(Document passage)
[START]

Indiviual Data Point Conversion and Unsqueezing

for (x, y) in data[start..end].iter() {
    let input_tensor = Tensor::<B, 1>::from_floats([*x], &self.device);
    let target_tensor = Tensor::<B, 1>::from_floats([*y], &self.device);
    inputs.push(input_tensor.unsqueeze()); // [1] → [1, 1]
    targets.push(target_tensor);
};
  • This loop iterates over the specified data slice.

  • For each (x, y) pair, it creates two Rank-1 tensors (Tensor<B, 1>): input_tensor (shape [1]) and target_tensor (shape [1]).

  • Crucial step: input_tensor.unsqueeze()

    • The neural network expects inputs to be at least Rank-2, with the dimensions [Batch Size, Input Features].

    • Since our input has 1 feature, an individual input tensor needs the shape [1, 1].

    • The unsqueeze() operation adds an extra dimension (at index 0 by default, or 1 in Burn's implementation here) to convert the shape from [1] to [1, 1]. The targets remain as Rank-1 tensors (shape [1]) since they will be compared element-wise in the loss function.

Don't worry if the exact reasons for the unsqueeze operation aren't obvious yet; the required tensor shapes will make sense once we define the forward pass logic.

Batch Creation (Grouping and Concatenation)

This section groups the individual tensors into batches and concatenates them along the first dimension (the batch dimension).

let mut batched_inputs: Vec<Tensor<B, 2>> = Vec::new();
let mut batched_targets: Vec<Tensor<B, 1>> = Vec::new();

for i in (0..inputs.len()).step_by(batch_size) {
    let end = std::cmp::min(i + batch_size, inputs.len());
    let batch_inputs = &inputs[i..end];
    let batch_targets = &targets[i..end];
    
    let input_tensor = Tensor::cat(
        batch_inputs.iter().map(|t| t.clone().unsqueeze()).collect(),
            0,
        );
    let target_tensor = Tensor::cat(
        batch_targets
            .iter()
            .map(|t| t.clone().unsqueeze())

[END]

(Short task 1) In the passage on tensor batching, what dimensions does the neural network expect its inputs to have?
(Short task 2) Reproduce word for word everything in the entries from the line containing "Viewport: 800px width, 500px height." down to the line containing "tap(626, 562)", including both of those lines.

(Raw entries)
[START]

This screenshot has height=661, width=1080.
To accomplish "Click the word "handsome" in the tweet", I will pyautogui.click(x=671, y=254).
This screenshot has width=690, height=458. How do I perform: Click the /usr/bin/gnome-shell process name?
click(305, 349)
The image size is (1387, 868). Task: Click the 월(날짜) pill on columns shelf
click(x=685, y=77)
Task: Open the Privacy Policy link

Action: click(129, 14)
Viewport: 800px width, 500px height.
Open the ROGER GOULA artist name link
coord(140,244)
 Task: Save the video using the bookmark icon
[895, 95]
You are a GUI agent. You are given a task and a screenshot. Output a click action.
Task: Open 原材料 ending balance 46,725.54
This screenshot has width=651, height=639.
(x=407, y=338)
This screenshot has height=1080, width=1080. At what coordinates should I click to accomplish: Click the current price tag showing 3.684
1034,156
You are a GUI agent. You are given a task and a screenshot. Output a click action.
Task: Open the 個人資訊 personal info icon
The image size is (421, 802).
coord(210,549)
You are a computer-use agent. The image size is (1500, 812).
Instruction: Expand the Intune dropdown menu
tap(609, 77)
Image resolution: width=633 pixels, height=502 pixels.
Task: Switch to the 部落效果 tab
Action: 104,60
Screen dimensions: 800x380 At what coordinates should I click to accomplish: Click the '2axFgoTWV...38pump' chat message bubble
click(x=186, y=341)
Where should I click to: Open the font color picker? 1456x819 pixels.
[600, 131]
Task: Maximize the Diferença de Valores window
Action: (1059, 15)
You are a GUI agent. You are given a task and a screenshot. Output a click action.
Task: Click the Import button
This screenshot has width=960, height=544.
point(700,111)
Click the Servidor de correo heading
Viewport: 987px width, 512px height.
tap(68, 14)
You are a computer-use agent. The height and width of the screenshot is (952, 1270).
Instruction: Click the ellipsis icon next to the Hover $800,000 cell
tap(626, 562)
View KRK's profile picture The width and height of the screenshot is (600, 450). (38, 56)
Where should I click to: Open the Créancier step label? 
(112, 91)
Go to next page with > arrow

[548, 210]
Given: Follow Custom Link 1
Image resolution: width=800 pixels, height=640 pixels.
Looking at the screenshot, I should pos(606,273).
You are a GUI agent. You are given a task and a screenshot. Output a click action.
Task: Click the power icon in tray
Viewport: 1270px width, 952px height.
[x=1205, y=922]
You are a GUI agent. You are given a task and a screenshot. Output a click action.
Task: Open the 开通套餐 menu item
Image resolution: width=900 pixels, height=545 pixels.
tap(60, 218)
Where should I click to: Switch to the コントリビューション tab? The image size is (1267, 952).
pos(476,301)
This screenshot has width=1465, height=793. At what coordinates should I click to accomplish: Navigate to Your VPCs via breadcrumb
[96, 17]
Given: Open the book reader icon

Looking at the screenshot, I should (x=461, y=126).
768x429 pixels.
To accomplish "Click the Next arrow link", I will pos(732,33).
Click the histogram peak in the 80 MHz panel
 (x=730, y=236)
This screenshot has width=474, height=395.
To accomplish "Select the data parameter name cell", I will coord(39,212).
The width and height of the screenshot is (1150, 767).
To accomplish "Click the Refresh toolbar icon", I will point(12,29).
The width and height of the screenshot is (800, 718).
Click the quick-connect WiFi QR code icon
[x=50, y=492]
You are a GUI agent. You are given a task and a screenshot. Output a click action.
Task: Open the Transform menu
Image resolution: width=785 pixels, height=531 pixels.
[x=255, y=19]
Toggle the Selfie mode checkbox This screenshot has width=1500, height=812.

[END]

(Result 1) At least Rank-2, with the dimensions [Batch Size, Input Features].

(Result 2)
Viewport: 800px width, 500px height.
Open the ROGER GOULA artist name link
coord(140,244)
 Task: Save the video using the bookmark icon
[895, 95]
You are a GUI agent. You are given a task and a screenshot. Output a click action.
Task: Open 原材料 ending balance 46,725.54
This screenshot has width=651, height=639.
(x=407, y=338)
This screenshot has height=1080, width=1080. At what coordinates should I click to accomplish: Click the current price tag showing 3.684
1034,156
You are a GUI agent. You are given a task and a screenshot. Output a click action.
Task: Open the 個人資訊 personal info icon
The image size is (421, 802).
coord(210,549)
You are a computer-use agent. The image size is (1500, 812).
Instruction: Expand the Intune dropdown menu
tap(609, 77)
Image resolution: width=633 pixels, height=502 pixels.
Task: Switch to the 部落效果 tab
Action: 104,60
Screen dimensions: 800x380 At what coordinates should I click to accomplish: Click the '2axFgoTWV...38pump' chat message bubble
click(x=186, y=341)
Where should I click to: Open the font color picker? 1456x819 pixels.
[600, 131]
Task: Maximize the Diferença de Valores window
Action: (1059, 15)
You are a GUI agent. You are given a task and a screenshot. Output a click action.
Task: Click the Import button
This screenshot has width=960, height=544.
point(700,111)
Click the Servidor de correo heading
Viewport: 987px width, 512px height.
tap(68, 14)
You are a computer-use agent. The height and width of the screenshot is (952, 1270).
Instruction: Click the ellipsis icon next to the Hover $800,000 cell
tap(626, 562)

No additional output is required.